A question regarding missing variables

Hey all,

If you have missing values in your data set, how do you go about doing the statistical analysis?

For example if you have a data chart with entries for gender, age, and weight, but you are missing some weight entries (i.e. 45 weight entries out of a sample size of 50 people), how would you output the mean and standard deviation? Would you just add the weights of the 45 known values and divide by 50 to get the average?


TS Contributor
Deletion or imputation

Hi moomoo345,

As you may have noticed, missing values are a huge topic and many books have been written to cover it. The procedure you have to use will depend mainly in the nature of your data, the analysis you intend to perform and specially on the reason that presumably caused those cases to be missing.
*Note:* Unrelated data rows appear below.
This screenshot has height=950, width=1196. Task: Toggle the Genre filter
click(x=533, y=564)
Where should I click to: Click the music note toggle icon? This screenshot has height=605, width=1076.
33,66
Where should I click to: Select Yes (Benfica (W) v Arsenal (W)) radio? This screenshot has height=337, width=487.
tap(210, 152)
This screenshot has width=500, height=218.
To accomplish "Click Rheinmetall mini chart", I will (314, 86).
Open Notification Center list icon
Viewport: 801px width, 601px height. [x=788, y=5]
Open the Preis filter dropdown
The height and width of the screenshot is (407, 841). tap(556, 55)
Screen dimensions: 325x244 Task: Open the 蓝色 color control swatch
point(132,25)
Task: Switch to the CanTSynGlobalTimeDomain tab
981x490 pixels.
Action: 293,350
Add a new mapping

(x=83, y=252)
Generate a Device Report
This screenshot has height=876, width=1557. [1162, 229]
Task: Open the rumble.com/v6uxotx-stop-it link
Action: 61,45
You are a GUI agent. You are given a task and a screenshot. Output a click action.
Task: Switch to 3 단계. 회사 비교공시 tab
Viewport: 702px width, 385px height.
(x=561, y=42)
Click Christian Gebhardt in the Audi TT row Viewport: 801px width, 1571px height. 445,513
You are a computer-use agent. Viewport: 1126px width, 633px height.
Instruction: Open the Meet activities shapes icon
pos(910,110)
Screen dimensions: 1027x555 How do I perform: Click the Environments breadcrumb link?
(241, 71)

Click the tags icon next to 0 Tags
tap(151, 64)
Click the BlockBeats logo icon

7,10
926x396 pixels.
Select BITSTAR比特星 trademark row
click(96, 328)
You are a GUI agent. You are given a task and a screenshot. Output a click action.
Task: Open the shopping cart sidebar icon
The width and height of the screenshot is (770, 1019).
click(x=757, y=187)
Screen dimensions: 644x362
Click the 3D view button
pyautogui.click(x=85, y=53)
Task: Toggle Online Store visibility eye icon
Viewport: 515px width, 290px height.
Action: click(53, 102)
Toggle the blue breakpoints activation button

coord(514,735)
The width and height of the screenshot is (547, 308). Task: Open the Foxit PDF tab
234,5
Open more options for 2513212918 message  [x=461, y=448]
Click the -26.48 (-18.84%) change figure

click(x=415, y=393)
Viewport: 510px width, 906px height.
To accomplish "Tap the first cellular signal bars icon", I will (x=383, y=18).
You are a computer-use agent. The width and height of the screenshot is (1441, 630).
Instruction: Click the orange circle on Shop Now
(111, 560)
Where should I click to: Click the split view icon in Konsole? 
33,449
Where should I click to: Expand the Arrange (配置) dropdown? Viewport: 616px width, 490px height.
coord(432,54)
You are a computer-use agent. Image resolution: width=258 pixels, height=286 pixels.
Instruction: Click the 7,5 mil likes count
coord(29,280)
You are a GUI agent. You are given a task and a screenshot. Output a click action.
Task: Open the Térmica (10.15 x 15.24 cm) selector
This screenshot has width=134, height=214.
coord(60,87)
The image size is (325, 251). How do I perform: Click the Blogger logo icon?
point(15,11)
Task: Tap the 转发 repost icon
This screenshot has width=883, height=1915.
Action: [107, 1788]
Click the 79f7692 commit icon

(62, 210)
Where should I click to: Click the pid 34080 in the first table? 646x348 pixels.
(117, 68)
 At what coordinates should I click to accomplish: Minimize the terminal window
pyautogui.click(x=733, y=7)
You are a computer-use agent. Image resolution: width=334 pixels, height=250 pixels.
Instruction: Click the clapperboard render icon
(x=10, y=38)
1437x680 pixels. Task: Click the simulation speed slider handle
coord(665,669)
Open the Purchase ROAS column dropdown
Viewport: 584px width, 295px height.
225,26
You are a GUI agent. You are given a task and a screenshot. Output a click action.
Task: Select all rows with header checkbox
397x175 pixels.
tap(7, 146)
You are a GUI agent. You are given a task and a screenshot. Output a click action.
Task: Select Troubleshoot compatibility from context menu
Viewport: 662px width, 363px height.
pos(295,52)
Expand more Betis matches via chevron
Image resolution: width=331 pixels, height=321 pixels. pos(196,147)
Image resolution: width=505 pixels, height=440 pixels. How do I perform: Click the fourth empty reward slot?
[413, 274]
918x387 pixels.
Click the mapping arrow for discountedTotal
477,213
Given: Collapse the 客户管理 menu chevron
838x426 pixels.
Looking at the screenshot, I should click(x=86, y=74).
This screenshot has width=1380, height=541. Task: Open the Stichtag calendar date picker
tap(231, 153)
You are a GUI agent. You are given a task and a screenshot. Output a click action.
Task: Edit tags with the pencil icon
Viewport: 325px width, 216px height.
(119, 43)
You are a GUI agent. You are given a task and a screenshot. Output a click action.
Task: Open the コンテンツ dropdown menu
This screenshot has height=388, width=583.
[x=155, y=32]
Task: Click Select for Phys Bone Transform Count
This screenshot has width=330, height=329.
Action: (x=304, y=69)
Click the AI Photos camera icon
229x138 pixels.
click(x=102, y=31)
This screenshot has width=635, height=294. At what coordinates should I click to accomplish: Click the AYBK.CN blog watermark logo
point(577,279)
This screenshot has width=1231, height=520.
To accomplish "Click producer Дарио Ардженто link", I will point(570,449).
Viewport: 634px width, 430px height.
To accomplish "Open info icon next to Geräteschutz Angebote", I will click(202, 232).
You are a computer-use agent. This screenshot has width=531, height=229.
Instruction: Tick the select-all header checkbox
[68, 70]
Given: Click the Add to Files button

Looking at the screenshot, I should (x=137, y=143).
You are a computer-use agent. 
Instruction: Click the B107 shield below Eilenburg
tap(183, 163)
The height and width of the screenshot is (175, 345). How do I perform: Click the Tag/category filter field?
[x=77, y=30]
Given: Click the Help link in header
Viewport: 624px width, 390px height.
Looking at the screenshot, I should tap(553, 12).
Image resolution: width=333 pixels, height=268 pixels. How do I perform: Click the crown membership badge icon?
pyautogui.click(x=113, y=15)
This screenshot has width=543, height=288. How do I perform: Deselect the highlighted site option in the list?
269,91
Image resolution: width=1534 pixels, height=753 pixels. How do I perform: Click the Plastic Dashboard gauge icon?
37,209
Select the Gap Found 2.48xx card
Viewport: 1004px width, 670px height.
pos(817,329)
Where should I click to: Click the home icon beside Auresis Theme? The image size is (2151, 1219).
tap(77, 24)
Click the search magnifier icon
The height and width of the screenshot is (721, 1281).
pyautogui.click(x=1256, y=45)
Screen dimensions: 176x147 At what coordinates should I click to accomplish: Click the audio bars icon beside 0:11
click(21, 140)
What most people do when dealing with missing data (even if they don't notice it) is a simple process called listwise deletion. This is nothing but erasing the cases with missing data. In that case, if you have 50 observations and you have 20 of them with missing data, you would only use the remaining 30 to obtain the average. There are obvious disadvantages with this approach.

The other option is to use an imputation technique. There are many available and each one is appropriate for certain situations. Just as an example, one can impute using the mean, or using fitted values from a regression, or maybe using fitted values from a regression plus a random component. And there's also multiple imputation which is the most powerful method existent. Of course, some of this techniques require good knowledge on the topic.